I have found research on NDEs to be very helpful for clients contemplating suicide. These individuals have turned away from life, and are looking to suicide as a way to end their pain. In a compassionate way, I share with them the experience of persons who have tried suicide, yet came back. When my clients hear that others who attempted suicide continued to be conscious even though their body had been declared dead (Barbara Rommer, MD, Blessing in Disguise, pages 44-45, 56-58), they see that there really may be no such thing as killing yourself.

Secondly, persons whose NDE occurred during a suicide, often found themselves, at first, in a darkness and despair similar to what they’d been experiencing before the attempt, and discovered that suicide did not put an end to their emotional pain.

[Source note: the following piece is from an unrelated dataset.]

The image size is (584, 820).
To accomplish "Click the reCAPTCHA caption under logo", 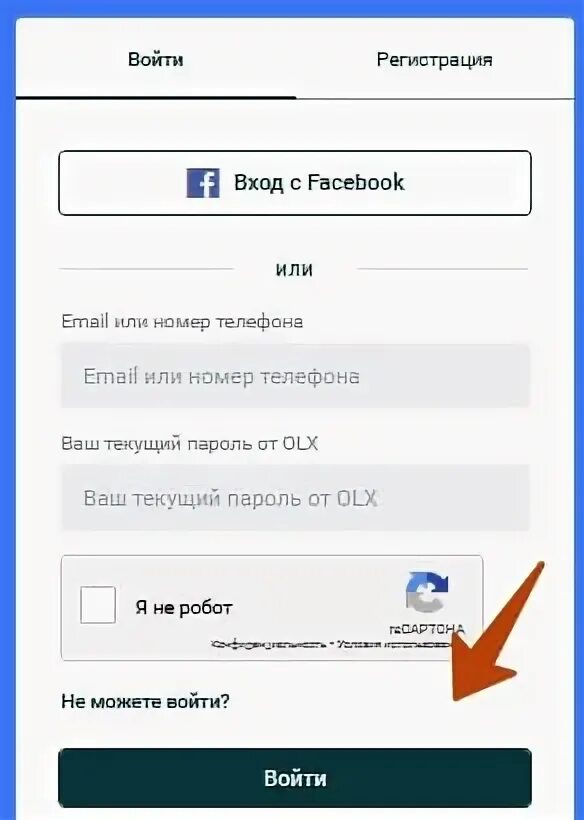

Those who then turned to the light during their experience were told by beings of light that suicide would not be a solution. They were told they would have to come back, face the same situation and feelings again, and make other choices (Melvin Morse, MD, Closer to the Light, pages 184-188; Barbara Rommer, MD, Blessing in Disguise, pages 47-48; Phillip L. Berman, The Journey Home, pages 119- 120).

At the same time, those who attempted suicide also found hope, for they experienced—even if only for a moment— the greater reality of light, love, and the larger meaning of life. Reading accounts of experiencers posted on www.near-death.com and on this web site can let clients in distress know that there are others who have felt what they feel, and that these others found the hope and courage to face reality and to heal. I have found with almost every client that sharing this information helped them to mobilize the internal resources of their true self to make a decision to turn back towards life, to face the situations that had overwhelmed them, and to begin the process of healing and growing from those challenges.